18 Mar 2008

Iraq War Crimes: Australia Is Complicit

Chris Doran examines Australia's role in Iraq:
Global cheerleader and spruiker for the invasion, Australia's complicity hardly ended there. Abu Ghraib couldn't have happened if the Australian military hadn't helped keep it secret.

Australia sanctioned the nightmare of Guantanamo by allowing the US to torture its own citizens, Mamdouh Habib and David Hicks, depriving them of the most basic notion of human decency, let alone rights, and then allowed Hicks to be used in a despicable show trial to parade his "guilt".

Fallujah? The attack was designed, carried out, and led by an Australian general, James Molan.

It was an Australian company, AWB, that paid $300million in illegal bribes to Saddam to guarantee wheat contracts. This was followed by Australia's attempt to convert Iraq into a free-market corporate dependent state as a member of the Coalition Provisional Authority after the invasion. The authority put nearly all of Iraq's industries up for sale, with foreigners able to purchase 100 per cent of Iraqi companies, including banks, and export all the profits. Tariffs and duties were practically eliminated.

Australia's most prominent and shameful role in the authority was restructuring Iraq's agriculture, where it focused on guaranteeing AWB wheat contracts while introducing a system of monopoly patent rights over seeds and vastly facilitating corporate dominance of Iraq's agriculture. Iraqi agriculture is now devastated, unable to compete with cheap imports such as Australian wheat.
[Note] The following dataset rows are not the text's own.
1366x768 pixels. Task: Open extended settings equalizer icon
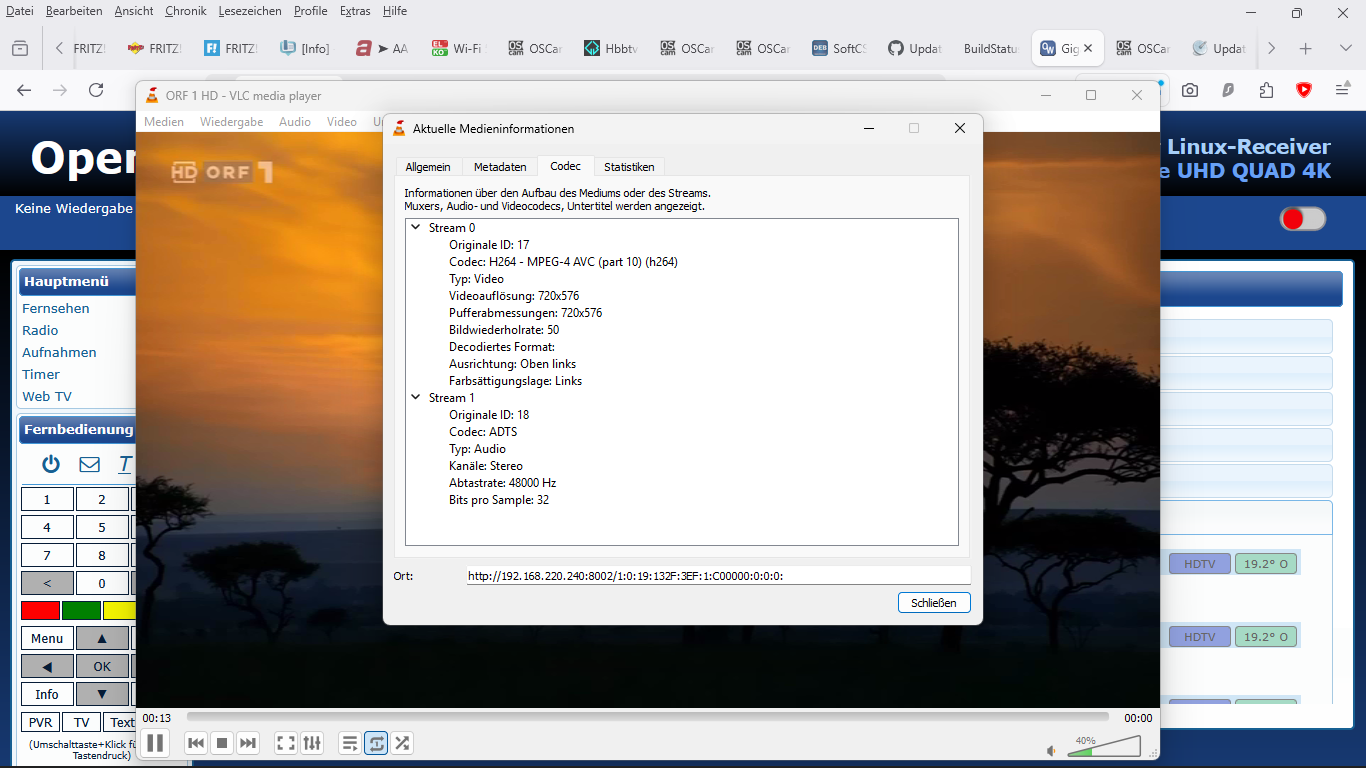(312, 743)
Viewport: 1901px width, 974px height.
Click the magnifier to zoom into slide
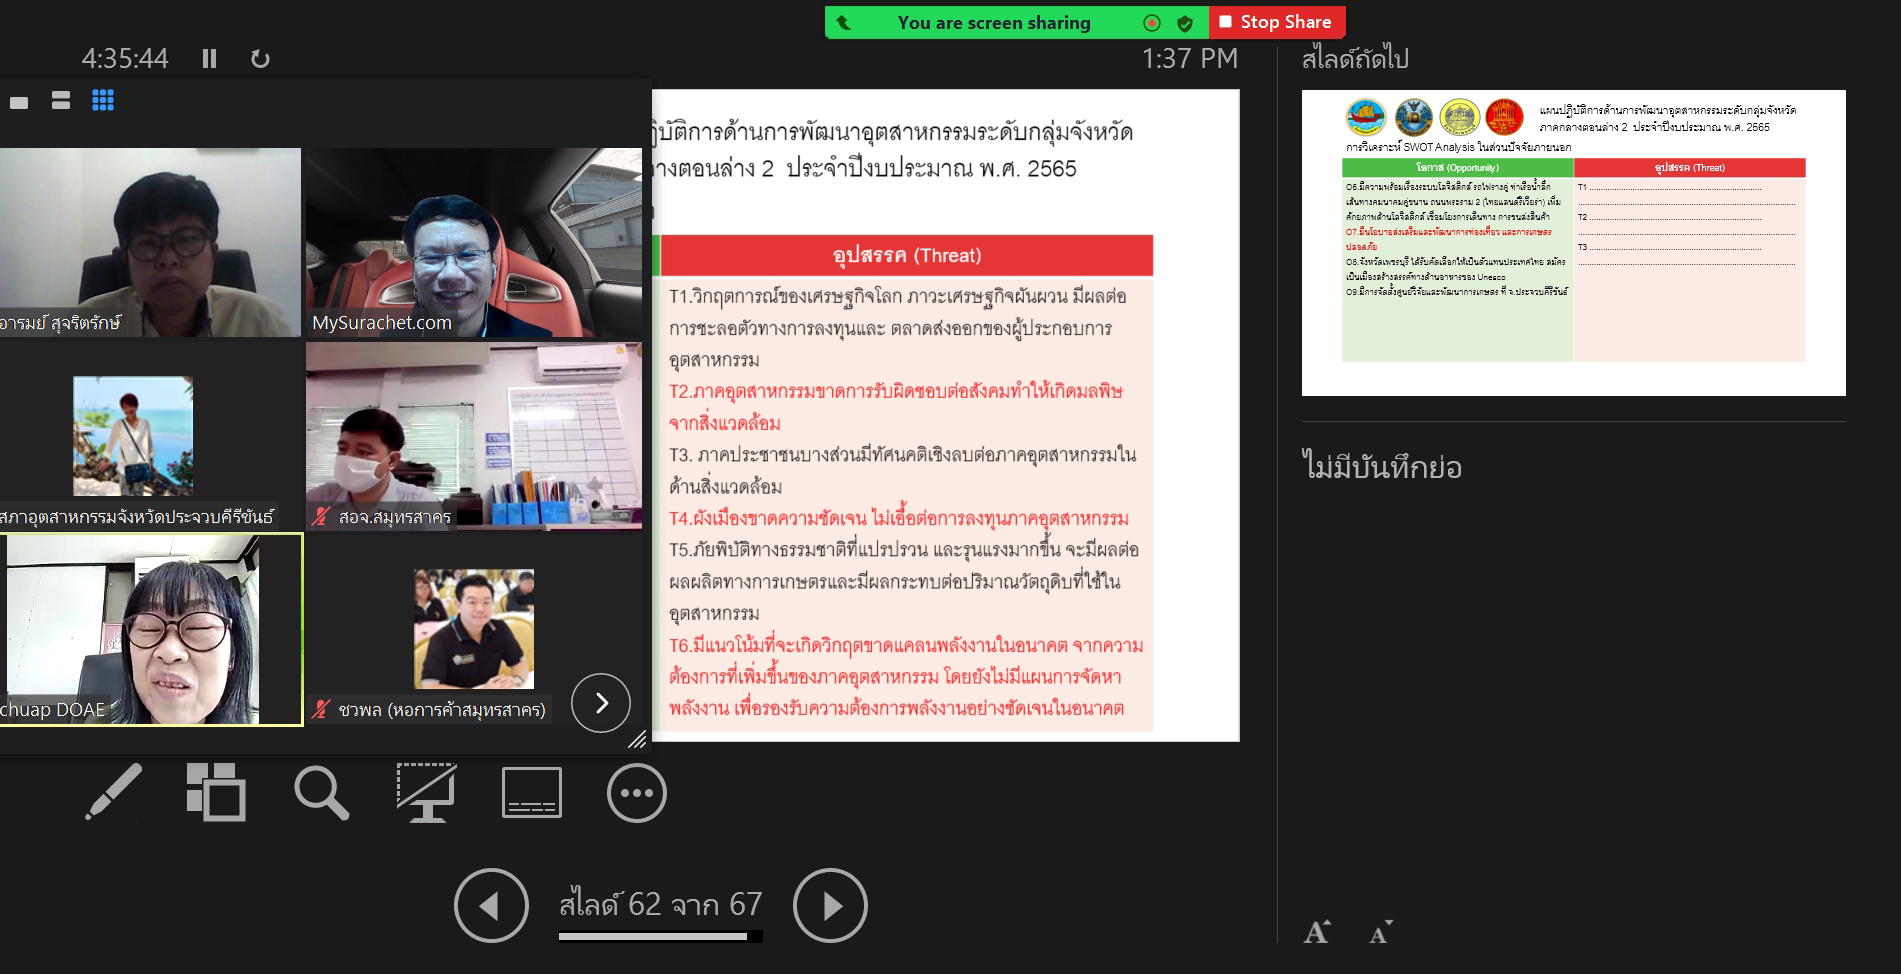321,792

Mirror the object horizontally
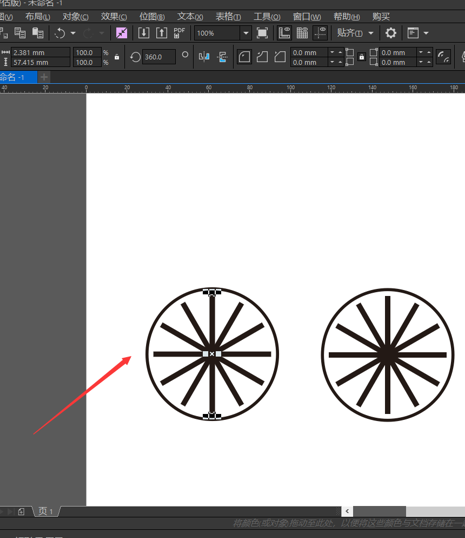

And then there's the oil. For the past year, the Iraqi Parliament has been under immense US pressure to pass legislation which would essentially privatise oil for Western firms. Iraqi civil society and trade unions are in a desperate struggle to ensure oil remains under Iraqi control. US rhetoric that the law is about ensuring a fair distribution to all Iraqis is laughable. The legislation has nothing to do with fairness, and everything to do with what the coalition hasn't been able to acquire by force: Iraq's oil.
Doran suggests that the Australia people voted for Rudd because they want us to get completely out of Iraq (whether or not that's what Rudd was really promising), and this democratic wish should not be ignored.